• [Directions for this task]:
Copy the records below word for word, leaving out nothing.

____________________

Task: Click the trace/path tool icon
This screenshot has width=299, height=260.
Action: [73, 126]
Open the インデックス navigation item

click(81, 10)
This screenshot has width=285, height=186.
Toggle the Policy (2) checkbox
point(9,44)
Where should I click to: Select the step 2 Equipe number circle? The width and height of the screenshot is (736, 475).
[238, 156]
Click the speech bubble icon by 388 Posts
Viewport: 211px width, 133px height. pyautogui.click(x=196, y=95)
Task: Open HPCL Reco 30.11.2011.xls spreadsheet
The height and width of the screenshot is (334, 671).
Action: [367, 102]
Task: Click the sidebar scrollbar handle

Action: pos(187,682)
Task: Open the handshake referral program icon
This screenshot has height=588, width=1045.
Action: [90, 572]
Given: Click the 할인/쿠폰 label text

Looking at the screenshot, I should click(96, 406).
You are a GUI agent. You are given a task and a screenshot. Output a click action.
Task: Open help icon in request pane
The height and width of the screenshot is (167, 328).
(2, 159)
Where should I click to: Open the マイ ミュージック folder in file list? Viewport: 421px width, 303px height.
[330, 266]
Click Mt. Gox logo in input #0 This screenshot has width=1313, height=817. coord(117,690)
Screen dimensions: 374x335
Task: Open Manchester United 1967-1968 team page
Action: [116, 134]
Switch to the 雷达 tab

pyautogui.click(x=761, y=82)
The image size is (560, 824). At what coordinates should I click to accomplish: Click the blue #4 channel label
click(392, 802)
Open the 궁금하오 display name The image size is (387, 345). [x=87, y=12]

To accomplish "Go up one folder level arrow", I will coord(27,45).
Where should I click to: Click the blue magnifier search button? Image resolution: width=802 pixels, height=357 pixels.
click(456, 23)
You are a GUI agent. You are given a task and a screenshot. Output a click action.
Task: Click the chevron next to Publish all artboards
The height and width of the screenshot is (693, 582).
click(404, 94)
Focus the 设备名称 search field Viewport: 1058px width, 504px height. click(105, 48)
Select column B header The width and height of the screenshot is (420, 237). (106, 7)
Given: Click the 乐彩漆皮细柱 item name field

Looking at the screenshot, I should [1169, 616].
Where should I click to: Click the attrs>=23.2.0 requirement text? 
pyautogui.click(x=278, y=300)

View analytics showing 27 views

____________________

• [Solution to this exercise]:
Task: Click the trace/path tool icon
This screenshot has width=299, height=260.
Action: [73, 126]
Open the インデックス navigation item

click(81, 10)
This screenshot has width=285, height=186.
Toggle the Policy (2) checkbox
point(9,44)
Where should I click to: Select the step 2 Equipe number circle? The width and height of the screenshot is (736, 475).
[238, 156]
Click the speech bubble icon by 388 Posts
Viewport: 211px width, 133px height. pyautogui.click(x=196, y=95)
Task: Open HPCL Reco 30.11.2011.xls spreadsheet
The height and width of the screenshot is (334, 671).
Action: [367, 102]
Task: Click the sidebar scrollbar handle

Action: pos(187,682)
Task: Open the handshake referral program icon
This screenshot has height=588, width=1045.
Action: [90, 572]
Given: Click the 할인/쿠폰 label text

Looking at the screenshot, I should click(96, 406).
You are a GUI agent. You are given a task and a screenshot. Output a click action.
Task: Open help icon in request pane
The height and width of the screenshot is (167, 328).
(2, 159)
Where should I click to: Open the マイ ミュージック folder in file list? Viewport: 421px width, 303px height.
[330, 266]
Click Mt. Gox logo in input #0 This screenshot has width=1313, height=817. coord(117,690)
Screen dimensions: 374x335
Task: Open Manchester United 1967-1968 team page
Action: [116, 134]
Switch to the 雷达 tab

pyautogui.click(x=761, y=82)
The image size is (560, 824). At what coordinates should I click to accomplish: Click the blue #4 channel label
click(392, 802)
Open the 궁금하오 display name The image size is (387, 345). [x=87, y=12]

To accomplish "Go up one folder level arrow", I will coord(27,45).
Where should I click to: Click the blue magnifier search button? Image resolution: width=802 pixels, height=357 pixels.
click(456, 23)
You are a GUI agent. You are given a task and a screenshot. Output a click action.
Task: Click the chevron next to Publish all artboards
The height and width of the screenshot is (693, 582).
click(404, 94)
Focus the 设备名称 search field Viewport: 1058px width, 504px height. click(105, 48)
Select column B header The width and height of the screenshot is (420, 237). (106, 7)
Given: Click the 乐彩漆皮细柱 item name field

Looking at the screenshot, I should [1169, 616].
Where should I click to: Click the attrs>=23.2.0 requirement text? 
pyautogui.click(x=278, y=300)

View analytics showing 27 views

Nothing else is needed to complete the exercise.